Source records:

# # # # #

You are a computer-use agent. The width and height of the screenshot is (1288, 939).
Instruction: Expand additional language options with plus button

# # # # #

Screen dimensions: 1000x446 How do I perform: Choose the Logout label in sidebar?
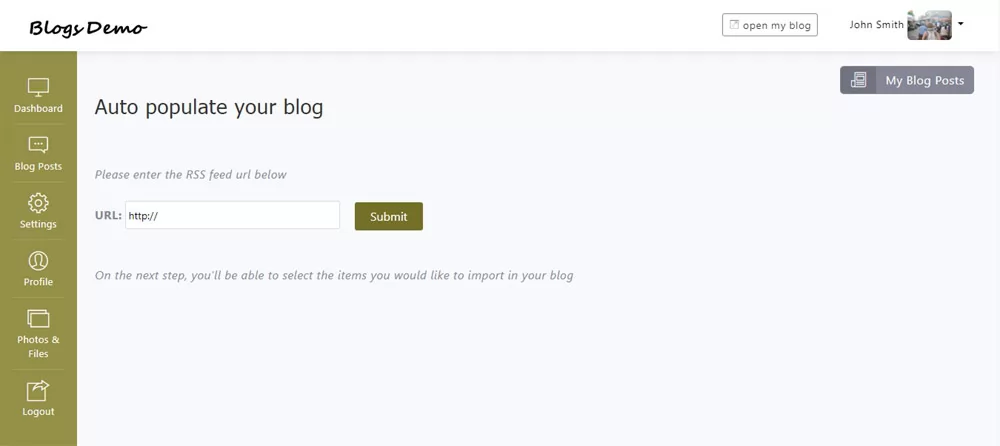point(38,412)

# # # # #

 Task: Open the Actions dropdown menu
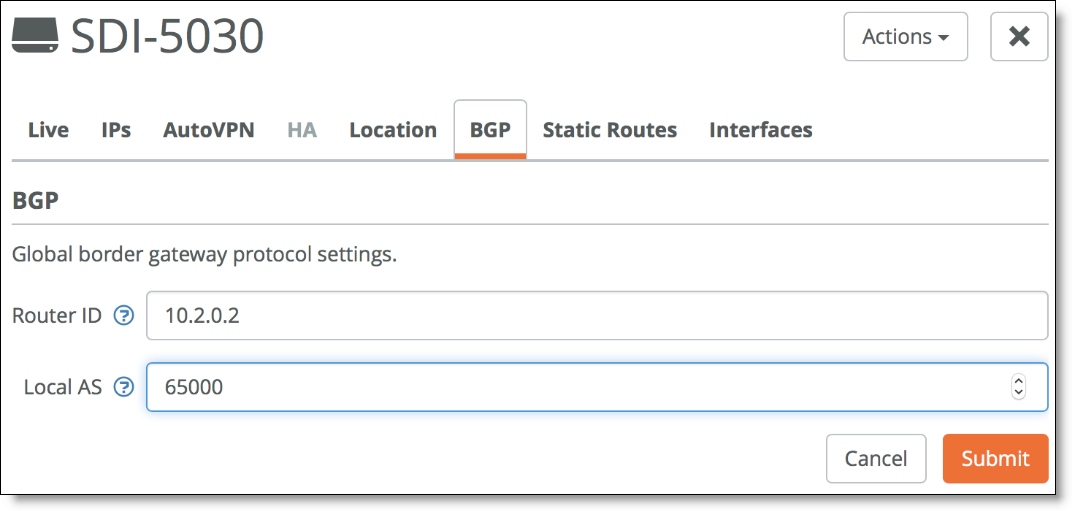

# # # # #

Required action:
Which lines above run from the one containing "You are a computer-use" to the one containing "Instruction: Expand additional"? Give them again exactly, both ends included.

Solution to this task:
You are a computer-use agent. The width and height of the screenshot is (1288, 939).
Instruction: Expand additional language options with plus button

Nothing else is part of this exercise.